┌──

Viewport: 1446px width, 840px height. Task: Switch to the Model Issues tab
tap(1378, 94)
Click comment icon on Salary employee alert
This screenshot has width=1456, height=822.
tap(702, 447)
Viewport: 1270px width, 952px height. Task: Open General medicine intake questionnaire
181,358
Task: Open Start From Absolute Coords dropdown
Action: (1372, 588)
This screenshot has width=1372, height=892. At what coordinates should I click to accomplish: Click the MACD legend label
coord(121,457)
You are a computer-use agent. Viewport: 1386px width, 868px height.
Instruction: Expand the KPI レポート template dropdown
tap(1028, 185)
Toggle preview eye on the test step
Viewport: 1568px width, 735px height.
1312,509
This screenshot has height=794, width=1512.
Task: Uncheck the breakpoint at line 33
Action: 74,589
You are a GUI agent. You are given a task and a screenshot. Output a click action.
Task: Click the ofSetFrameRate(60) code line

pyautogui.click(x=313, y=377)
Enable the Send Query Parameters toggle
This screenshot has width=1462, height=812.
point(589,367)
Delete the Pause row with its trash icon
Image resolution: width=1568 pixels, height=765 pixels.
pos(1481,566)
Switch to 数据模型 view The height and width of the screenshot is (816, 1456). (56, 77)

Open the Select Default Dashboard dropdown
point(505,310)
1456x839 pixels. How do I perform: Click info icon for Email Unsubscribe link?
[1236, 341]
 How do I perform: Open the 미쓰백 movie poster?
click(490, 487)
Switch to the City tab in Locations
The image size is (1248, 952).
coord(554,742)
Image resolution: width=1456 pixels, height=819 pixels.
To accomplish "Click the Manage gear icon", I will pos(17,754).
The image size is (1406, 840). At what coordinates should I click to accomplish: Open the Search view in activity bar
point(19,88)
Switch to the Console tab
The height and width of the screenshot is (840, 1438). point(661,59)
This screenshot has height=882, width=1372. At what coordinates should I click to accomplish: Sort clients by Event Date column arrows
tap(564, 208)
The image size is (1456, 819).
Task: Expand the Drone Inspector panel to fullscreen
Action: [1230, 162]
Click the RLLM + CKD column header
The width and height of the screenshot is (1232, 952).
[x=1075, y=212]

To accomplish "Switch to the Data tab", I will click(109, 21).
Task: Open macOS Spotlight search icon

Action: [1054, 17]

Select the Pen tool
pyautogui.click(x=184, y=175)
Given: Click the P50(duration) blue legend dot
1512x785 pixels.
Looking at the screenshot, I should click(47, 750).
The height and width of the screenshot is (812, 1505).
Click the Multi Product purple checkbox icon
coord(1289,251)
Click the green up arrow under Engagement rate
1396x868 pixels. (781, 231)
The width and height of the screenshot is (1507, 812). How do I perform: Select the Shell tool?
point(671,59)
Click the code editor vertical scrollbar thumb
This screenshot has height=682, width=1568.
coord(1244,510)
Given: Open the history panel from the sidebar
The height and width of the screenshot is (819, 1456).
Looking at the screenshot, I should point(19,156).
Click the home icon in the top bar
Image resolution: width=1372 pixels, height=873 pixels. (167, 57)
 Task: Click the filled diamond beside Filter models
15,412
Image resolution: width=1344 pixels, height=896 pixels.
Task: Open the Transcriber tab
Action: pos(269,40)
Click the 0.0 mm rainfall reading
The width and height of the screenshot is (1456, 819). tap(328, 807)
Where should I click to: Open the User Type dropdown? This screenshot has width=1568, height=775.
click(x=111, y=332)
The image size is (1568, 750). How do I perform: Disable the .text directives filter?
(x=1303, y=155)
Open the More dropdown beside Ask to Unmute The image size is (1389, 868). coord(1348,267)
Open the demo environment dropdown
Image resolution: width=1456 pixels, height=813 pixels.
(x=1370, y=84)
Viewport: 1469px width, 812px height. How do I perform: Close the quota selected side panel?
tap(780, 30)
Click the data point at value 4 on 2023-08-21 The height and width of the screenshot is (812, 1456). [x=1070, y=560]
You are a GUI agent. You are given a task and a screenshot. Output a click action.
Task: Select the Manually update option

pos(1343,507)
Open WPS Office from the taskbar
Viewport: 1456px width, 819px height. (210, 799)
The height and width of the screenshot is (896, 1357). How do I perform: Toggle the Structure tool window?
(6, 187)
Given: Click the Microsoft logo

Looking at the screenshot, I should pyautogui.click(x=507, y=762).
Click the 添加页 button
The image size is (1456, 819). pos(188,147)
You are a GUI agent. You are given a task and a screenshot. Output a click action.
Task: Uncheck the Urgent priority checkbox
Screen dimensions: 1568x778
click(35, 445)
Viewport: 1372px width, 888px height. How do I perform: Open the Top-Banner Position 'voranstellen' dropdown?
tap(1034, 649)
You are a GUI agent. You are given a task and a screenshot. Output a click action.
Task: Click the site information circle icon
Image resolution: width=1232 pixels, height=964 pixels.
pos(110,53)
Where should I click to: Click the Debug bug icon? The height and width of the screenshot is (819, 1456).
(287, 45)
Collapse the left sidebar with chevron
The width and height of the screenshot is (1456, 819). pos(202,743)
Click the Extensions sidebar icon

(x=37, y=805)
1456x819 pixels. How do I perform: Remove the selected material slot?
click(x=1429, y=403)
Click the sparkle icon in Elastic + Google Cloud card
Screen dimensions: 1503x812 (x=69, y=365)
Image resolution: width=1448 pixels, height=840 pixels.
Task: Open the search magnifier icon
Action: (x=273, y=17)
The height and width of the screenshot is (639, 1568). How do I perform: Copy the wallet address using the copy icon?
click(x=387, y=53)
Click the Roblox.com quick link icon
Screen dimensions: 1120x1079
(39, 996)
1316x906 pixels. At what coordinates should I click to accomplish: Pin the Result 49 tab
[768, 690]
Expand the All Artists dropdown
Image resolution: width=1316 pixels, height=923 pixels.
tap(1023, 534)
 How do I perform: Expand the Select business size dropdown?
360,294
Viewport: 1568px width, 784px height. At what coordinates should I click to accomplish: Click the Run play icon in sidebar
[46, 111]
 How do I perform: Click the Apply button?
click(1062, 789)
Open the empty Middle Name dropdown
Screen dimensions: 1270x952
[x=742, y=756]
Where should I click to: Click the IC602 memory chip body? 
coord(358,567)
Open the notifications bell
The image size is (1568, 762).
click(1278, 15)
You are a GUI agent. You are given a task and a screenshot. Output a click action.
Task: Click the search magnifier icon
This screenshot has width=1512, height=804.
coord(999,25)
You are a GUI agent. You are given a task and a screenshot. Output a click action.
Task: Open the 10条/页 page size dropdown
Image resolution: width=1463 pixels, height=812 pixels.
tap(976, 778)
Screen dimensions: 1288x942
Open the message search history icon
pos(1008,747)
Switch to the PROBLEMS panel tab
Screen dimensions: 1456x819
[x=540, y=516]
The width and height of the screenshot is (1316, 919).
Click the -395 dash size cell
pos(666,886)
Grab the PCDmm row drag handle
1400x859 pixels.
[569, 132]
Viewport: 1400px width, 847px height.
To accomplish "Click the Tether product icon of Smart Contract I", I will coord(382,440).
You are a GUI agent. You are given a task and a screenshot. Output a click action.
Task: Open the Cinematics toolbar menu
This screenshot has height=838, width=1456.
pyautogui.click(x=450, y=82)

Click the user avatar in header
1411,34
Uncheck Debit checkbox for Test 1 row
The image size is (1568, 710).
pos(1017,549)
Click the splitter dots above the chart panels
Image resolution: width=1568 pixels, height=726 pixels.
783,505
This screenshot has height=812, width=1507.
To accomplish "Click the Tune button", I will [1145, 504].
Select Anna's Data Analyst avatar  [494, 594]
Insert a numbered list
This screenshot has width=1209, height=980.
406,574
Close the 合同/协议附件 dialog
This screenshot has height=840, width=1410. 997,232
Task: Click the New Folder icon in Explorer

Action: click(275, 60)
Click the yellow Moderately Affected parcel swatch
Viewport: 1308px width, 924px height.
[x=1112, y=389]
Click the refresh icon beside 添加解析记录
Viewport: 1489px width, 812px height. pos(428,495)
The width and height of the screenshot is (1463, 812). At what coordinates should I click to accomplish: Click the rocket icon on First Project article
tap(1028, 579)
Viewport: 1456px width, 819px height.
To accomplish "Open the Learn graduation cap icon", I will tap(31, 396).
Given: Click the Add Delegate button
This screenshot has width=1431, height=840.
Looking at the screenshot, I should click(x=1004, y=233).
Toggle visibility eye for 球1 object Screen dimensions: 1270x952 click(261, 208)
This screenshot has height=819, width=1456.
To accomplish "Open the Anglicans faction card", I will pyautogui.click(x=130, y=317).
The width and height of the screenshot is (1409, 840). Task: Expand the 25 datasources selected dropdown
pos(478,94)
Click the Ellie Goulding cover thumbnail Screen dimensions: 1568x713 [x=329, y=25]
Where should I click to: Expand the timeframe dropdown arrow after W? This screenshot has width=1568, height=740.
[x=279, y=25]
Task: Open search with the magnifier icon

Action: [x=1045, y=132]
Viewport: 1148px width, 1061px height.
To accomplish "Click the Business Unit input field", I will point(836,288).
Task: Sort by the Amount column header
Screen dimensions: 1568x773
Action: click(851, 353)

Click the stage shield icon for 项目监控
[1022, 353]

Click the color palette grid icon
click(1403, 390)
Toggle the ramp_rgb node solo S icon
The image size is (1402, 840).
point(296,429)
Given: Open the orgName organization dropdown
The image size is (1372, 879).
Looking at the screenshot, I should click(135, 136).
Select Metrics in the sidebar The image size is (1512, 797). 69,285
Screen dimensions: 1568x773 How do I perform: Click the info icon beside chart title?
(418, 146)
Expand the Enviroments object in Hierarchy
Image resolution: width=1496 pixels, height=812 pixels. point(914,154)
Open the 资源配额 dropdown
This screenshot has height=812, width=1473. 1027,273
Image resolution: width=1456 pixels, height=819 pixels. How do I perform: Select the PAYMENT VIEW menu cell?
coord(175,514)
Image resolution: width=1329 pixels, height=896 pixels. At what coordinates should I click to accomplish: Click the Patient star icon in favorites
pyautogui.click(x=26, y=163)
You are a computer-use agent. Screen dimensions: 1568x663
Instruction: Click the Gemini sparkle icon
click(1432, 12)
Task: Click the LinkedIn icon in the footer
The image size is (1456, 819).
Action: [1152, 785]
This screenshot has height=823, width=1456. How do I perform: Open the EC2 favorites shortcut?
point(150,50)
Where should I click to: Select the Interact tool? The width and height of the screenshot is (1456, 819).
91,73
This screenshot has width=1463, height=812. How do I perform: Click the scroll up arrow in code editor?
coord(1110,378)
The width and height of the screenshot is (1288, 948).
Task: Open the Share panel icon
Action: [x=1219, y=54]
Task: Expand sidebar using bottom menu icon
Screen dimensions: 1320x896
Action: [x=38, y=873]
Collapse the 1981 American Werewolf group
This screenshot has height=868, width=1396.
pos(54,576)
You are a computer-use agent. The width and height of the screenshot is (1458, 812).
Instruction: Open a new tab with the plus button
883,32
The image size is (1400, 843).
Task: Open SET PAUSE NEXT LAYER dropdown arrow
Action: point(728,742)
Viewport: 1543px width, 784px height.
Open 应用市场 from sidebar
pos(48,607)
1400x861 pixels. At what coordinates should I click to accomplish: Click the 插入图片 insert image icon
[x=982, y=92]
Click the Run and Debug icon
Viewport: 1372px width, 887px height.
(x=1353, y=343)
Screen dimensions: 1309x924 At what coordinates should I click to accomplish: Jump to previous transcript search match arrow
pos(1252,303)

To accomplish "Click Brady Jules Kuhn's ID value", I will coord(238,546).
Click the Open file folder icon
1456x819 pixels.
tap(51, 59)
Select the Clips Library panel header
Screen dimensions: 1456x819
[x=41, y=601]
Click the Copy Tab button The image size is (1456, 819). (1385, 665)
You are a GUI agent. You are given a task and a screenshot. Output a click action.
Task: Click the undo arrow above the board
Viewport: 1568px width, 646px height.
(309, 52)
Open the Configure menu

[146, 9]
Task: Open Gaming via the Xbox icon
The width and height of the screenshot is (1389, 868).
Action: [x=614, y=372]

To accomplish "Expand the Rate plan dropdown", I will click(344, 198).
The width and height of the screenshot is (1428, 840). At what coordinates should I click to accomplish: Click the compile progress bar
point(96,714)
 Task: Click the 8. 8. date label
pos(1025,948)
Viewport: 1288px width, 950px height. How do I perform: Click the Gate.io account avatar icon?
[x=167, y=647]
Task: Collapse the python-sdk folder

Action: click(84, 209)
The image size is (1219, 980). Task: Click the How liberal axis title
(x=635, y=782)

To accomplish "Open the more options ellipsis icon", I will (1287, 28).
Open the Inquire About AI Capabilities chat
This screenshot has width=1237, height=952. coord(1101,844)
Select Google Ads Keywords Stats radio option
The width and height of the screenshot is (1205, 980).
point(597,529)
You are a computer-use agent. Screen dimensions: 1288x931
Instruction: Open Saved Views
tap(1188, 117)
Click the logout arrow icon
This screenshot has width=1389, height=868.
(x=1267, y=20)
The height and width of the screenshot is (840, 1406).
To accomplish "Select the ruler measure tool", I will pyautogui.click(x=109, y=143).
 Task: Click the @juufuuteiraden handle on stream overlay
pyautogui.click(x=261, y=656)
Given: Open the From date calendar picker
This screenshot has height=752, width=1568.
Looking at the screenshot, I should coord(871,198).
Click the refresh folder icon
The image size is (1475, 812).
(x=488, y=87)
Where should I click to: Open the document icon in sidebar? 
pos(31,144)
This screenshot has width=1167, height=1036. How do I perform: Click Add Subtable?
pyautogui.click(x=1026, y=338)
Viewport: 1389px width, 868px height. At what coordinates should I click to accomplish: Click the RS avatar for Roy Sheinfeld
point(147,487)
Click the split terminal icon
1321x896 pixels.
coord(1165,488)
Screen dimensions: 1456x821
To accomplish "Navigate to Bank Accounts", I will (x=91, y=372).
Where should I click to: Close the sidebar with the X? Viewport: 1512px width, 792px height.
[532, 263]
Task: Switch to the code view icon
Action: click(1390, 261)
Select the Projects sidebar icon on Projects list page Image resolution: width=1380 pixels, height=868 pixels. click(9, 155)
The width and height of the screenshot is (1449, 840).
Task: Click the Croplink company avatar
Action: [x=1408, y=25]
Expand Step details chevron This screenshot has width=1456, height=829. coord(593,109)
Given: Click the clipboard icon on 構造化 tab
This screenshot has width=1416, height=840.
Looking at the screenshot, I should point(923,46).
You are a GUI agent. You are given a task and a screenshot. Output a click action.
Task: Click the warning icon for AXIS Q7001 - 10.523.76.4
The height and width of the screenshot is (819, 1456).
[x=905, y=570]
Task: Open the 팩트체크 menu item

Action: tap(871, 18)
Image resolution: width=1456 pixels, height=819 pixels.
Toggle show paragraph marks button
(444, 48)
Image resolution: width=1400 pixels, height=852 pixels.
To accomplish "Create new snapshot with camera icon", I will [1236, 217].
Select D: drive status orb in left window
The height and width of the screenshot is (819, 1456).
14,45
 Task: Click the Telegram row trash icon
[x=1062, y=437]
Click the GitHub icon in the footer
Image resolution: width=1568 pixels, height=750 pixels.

└──

## What this task involves
For the listing above, print only the lines starting at the line containing "Image resolution: width=1463" and ending at the line containing "The width and height of the screenshot is (1316, 919).", exactly, both included.

## Worked solution
Image resolution: width=1463 pixels, height=812 pixels.
tap(976, 778)
Screen dimensions: 1288x942
Open the message search history icon
pos(1008,747)
Switch to the PROBLEMS panel tab
Screen dimensions: 1456x819
[x=540, y=516]
The width and height of the screenshot is (1316, 919).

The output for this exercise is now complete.